Fino ad oggi alcuni sindacati di base hanno aderito, ma hanno lanciato anche l’astensione dal lavoro per il 17 marzo nel comparto della scuola. Una scelta criticata da Nonunadimeno che ha invitato i sindacati di base, a ripensare la loro scelta facendo convergere le due date mentre la Cgil, che pure aveva sostenuto la manifestazione del 26 novembre, non ha ancora lanciato alcuno sciopero e si dubita lo farà anche per difficoltà, così dice il sindacato, di carattere organizzativo e tempi stretti.
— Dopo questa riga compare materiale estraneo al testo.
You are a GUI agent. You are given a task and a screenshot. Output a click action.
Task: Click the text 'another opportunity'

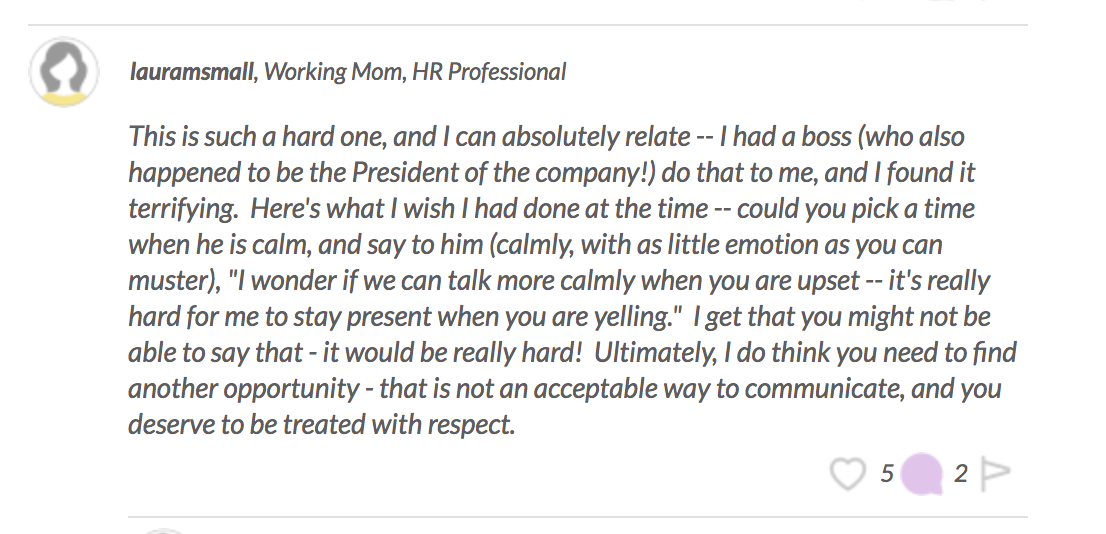[x=244, y=389]
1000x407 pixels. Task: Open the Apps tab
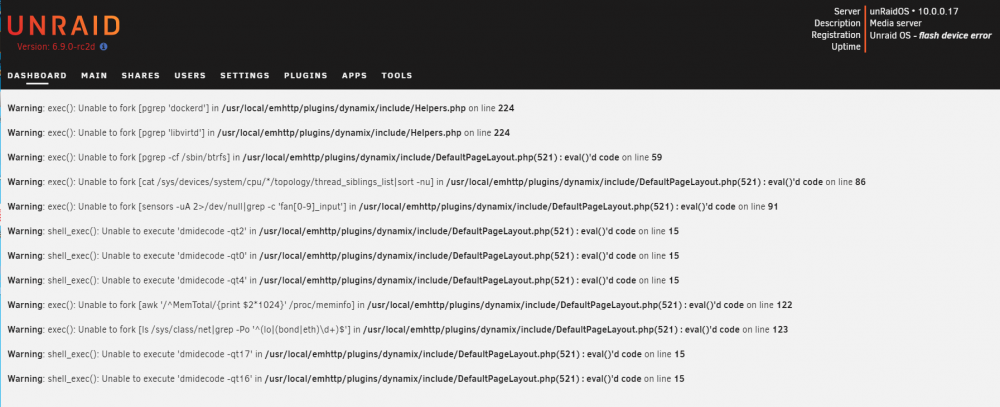355,75
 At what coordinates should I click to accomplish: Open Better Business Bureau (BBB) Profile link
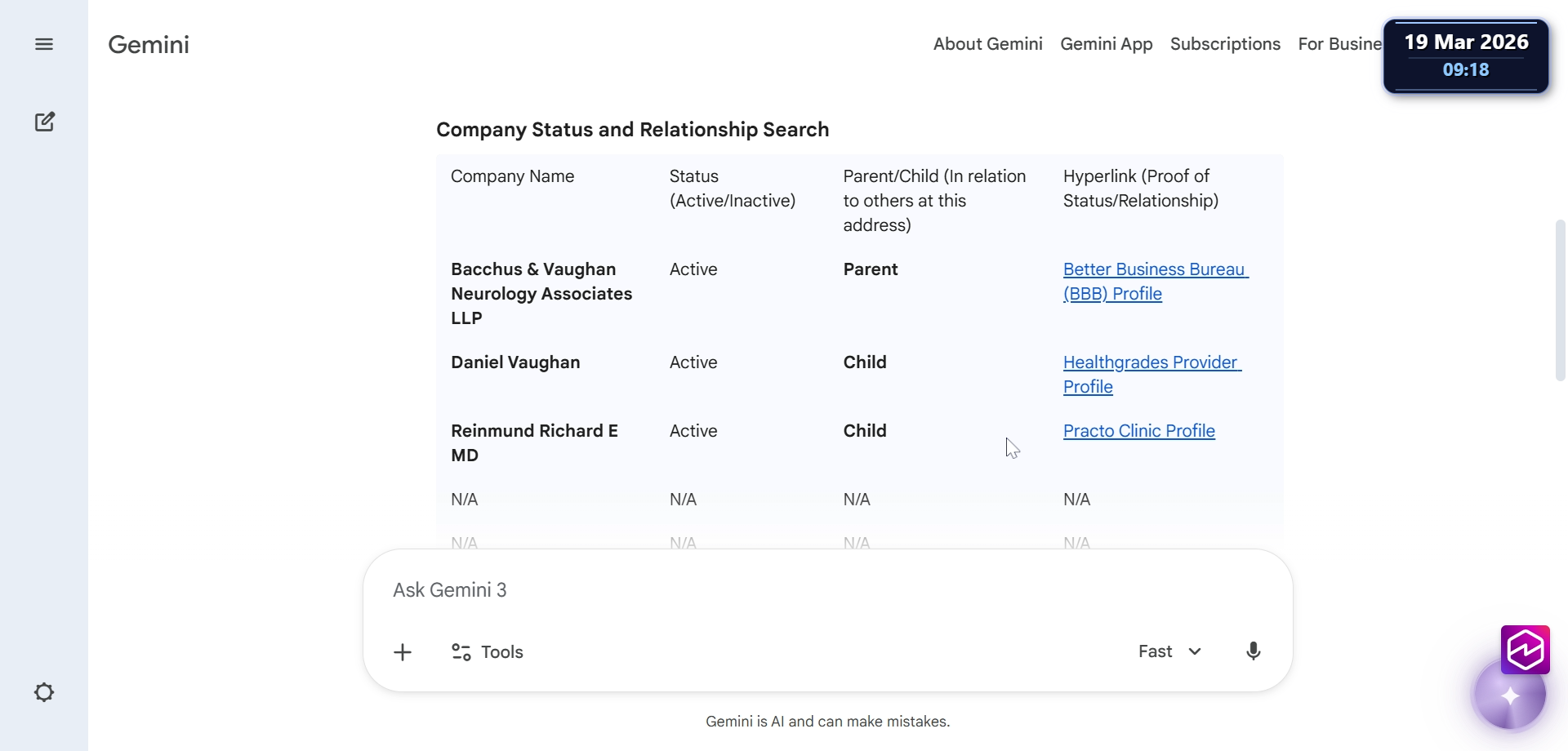pyautogui.click(x=1155, y=270)
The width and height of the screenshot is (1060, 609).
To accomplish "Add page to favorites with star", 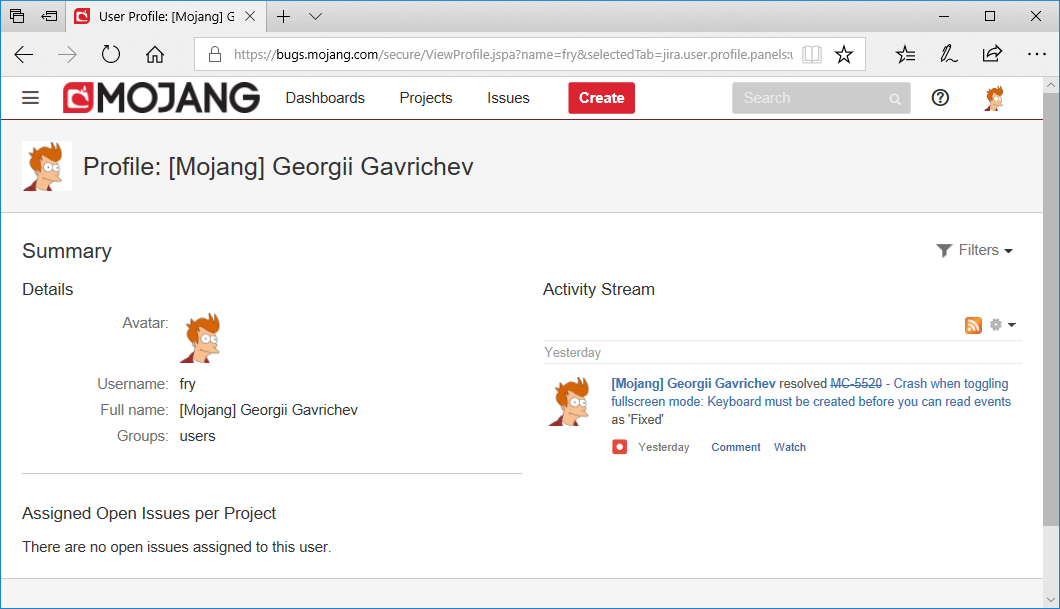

Diamoci da fare perché tira una brutta aria. Donald Trump e altri leader con vocazione ultraconservatrice (tra cui non mancano donne come Marine Le Pen) cavalcano politiche reazionarie e  fondamentalismi di stampo misogino mentre innalzano muri e costruiscono nuove segregazioni. Contro questo backlash un femminismo internazionale attraversa i confini degli Stati e mira ad abbattere quei muri. Non illudiamoci, è una battaglia lunga e difficile. Si continua a tessere il cambiamento anche con lo sciopero globale dell’8 marzo. Le idee sono chiare cosa ci riserva il futuro un po’ meno.